Your objective: Go through the lines of the material and tally those with the string "Task"; reply with the number alone.

Records supplied:
**********

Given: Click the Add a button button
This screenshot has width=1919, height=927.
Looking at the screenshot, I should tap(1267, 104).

**********

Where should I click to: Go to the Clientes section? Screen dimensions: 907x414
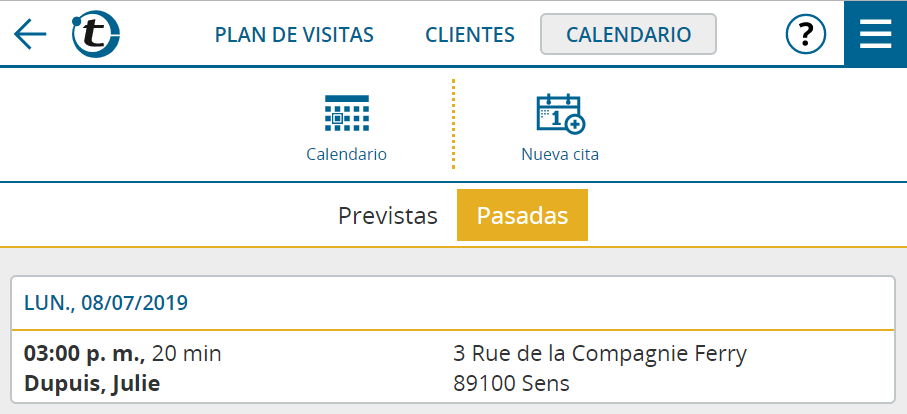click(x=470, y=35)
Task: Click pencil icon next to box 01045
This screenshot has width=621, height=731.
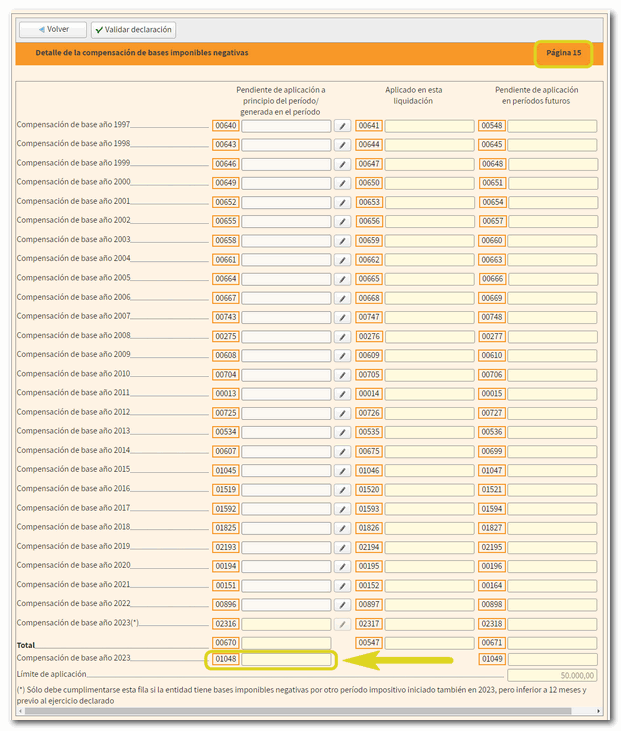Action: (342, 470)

**********

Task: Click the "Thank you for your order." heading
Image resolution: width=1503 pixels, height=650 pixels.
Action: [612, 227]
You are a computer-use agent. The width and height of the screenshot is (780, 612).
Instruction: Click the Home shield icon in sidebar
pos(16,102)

**********

Your solution: 2